8.1

Recreate the simulated data from Exercise 7.2:

set.seed(200)
simulated <- mlbench.friedman1(200, sd = 1)
simulated <- cbind(simulated$x, simulated$y)
simulated <- as.data.frame(simulated)
colnames(simulated)[ncol(simulated)] <- "y"

a.

Fit a random forest model to all of the predictors, then estimate the variable importance scores:

model1 <- randomForest(y ~ ., data = simulated,importance = TRUE,ntree = 1000)
rfImp1 <- varImp(model1, scale = FALSE)

Did the random forest model significantly use the uninformative predictors(V6 – V10)?

rfImp1

From the table, we can see the variable importance scores for V6 to V10 is very small. The model didn’t significantly use the uninformative predictors(V6 – V10).

b.

Now add an additional predictor that is highly correlated with one of the informative predictors. For example:

simulated$duplicate1 <- simulated$V1 + rnorm(200) * .1
cor(simulated$duplicate1, simulated$V1)
## [1] 0.9460206

Fit another random forest model to these data. Did the importance score for V1 change? What happens when you add another predictor that is also highly correlated with V1?

set.seed(100)
model2 <- randomForest(y ~ ., data = simulated,importance = TRUE,ntree = 1000)
rfImp2 <- varImp(model2, scale = FALSE)
rfImp2

After adding another predictor that is highly correlated to V1, the importance score for V1 decrease, but the total importance score of V1 and the newly add predictor increase.

simulated2<-simulated
simulated2$duplicate2 <- simulated$V1 + rnorm(200) * .01
cor(simulated2$duplicate2, simulated2$V1)
## [1] 0.9994584
model3 <- randomForest(y ~ ., data = simulated2,importance = TRUE,ntree = 1000)
rfImp3 <- varImp(model3, scale = FALSE)
rfImp3

I tried to add another predictor which also highly corrected to V1. We can see the important score for V1 continue to decline, but the total number of important score for these three correlated predictors increase drastically.

c.

Use the cforest function in the party package to fit a random forest model using conditional inference trees. The party package function varimp can calculate predictor importance.
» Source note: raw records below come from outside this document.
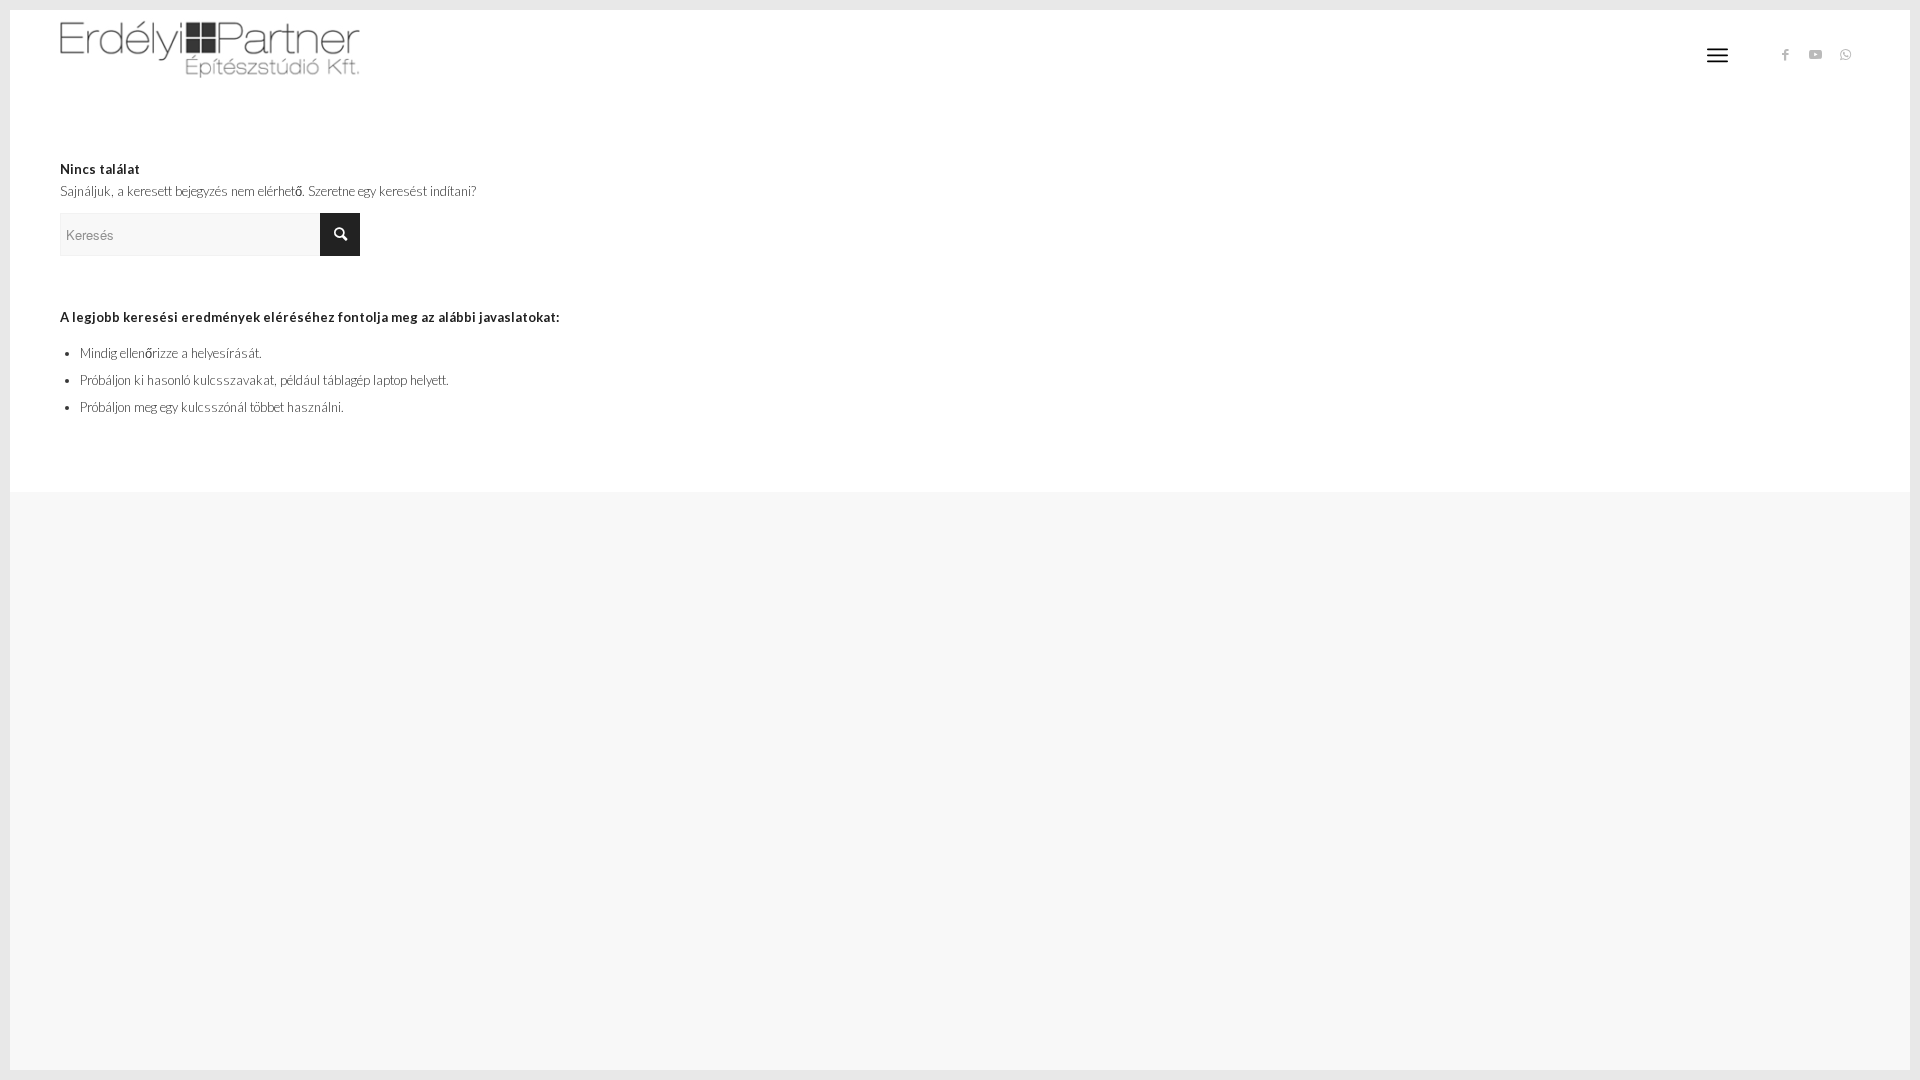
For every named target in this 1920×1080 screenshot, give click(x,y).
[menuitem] (1717, 55)
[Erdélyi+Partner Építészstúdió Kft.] (210, 55)
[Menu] (1717, 55)
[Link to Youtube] (1815, 54)
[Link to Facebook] (1785, 54)
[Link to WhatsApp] (1845, 54)
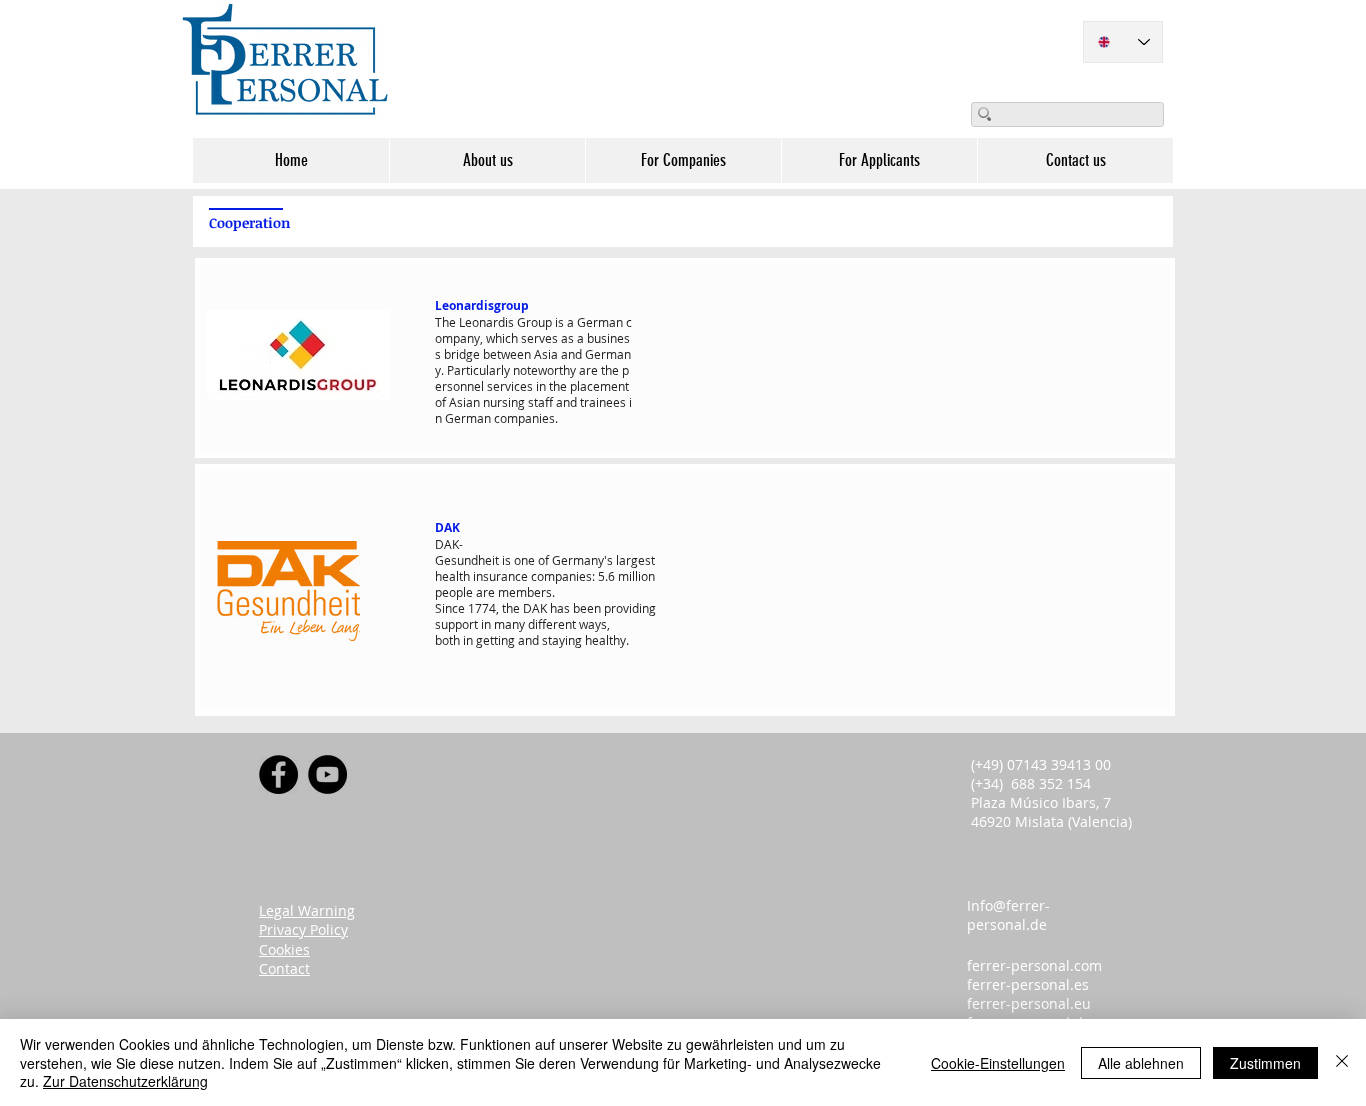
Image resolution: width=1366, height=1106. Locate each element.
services (510, 386)
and (571, 354)
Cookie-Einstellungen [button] (998, 1063)
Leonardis (486, 322)
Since (450, 608)
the (610, 370)
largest (635, 560)
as (567, 338)
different (552, 624)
The conditional argument of that function toggles between the traditional importance measure and the modified version described in Strobl et al. (2007). Do these importances show the same pattern as the traditional random forest model?

set.seed(100)
bagCtrl<-cforest_control(mtry=ncol(simulated)-1)
bagSimulated<-cforest(y~.,data =simulated,controls = bagCtrl)
bagSimulated
## 
##   Random Forest using Conditional Inference Trees
## 
## Number of trees:  500 
## 
## Response:  y 
## Inputs:  V1, V2, V3, V4, V5, V6, V7, V8, V9, V10, duplicate1 
## Number of observations:  200
varimp(bagSimulated)
##           V1           V2           V3           V4           V5 
##  3.840518590  7.445780832  0.047691944 10.319701342  2.236977179 
##           V6           V7           V8           V9          V10 
## -0.013885087  0.063017675 -0.040109462 -0.007222512  0.026651870 
##   duplicate1 
##  5.458303058

Compare to the traditional model we use, the cforest function model with conditional argument shows the same pattern of the importance, but the importance numbers have some small changes. For example, V1’s importance score decrease from 5.727115518 to 4.06414449.

c.

Repeat this process with different tree models, such as boosted trees and Cubist. Does the same pattern occur?

# boosted trees
gbmSimulated<-gbm(y~.,data =simulated,distribution = "gaussian")
gbmSimulated
## gbm(formula = y ~ ., distribution = "gaussian", data = simulated)
## A gradient boosted model with gaussian loss function.
## 100 iterations were performed.
## There were 11 predictors of which 8 had non-zero influence.
varImp(gbmSimulated, numTrees = 100)
# Cubist
cubistSimulated<-cubist(simulated[,-11],simulated$y,data =simulated,committees=100)
cubistSimulated
## 
## Call:
## cubist.default(x = simulated[, -11], y = simulated$y, committees =
##  100, data = simulated)
## 
## Number of samples: 200 
## Number of predictors: 11 
## 
## Number of committees: 100 
## Number of rules per committee: 1, 1, 4, 1, 4, 1, 4, 1, 6, 1, 4, 2, 3, 2, 3, 2, 3, 2, 3, 2 ...
varImp(cubistSimulated)

When we use Boosted Trees and Cubist model, the pattern is not the same. For boosted trees model, V4 is the most important variable. The importance score is greater than the total number of V 1 and duplicated1, which is highly correlated with V1. For the Cubist Model, V2 become the most important variable.

8.2

Use a simulation to show tree bias with different granularities.

X1 <- rep(1:2,each=100)
X2 <- rnorm(200,mean=0,sd=2)
X3 <- rnorm(200,mean=2,sd=7)
X4 <- rep(3:4,each=100)
y<-X1*X4+rnorm(200,mean=0,sd=5)
df<-data.frame(cbind(X1,X2,X3,X4))
head(df)
Simulation<-rpart(y~.,data=df)
rpart.plot(Simulation)

varImp(Simulation)

Trees suffer from selection bias: predictors with a higher number of distinct values are favored over more granular predictors. As our simulation data show, X1 and X4 determine the value of y, but have a lower importance score because X2 and X3 contain more distinct data.

8.3

In stochastic gradient boosting the bagging fraction and learning rate will govern the construction of the trees as they are guided by the gradient.Although the optimal values of these parameters should be obtained through the tuning process, it is helpful to understand how the magnitudesof these parameters affect magnitudes of variable importance. Figure 8.24 provides the variable importance plots for boosting using two extreme values for the bagging fraction (0.1 and 0.9) and the learning rate (0.1 and 0.9) for the solubility data. The left-hand plot has both parameters set to 0.1, and the right-hand plot has both set to 0.9:

a.


Why does the model on the right focus its importance on just the first few of predictors, whereas the model on the left spreads importance across more predictors?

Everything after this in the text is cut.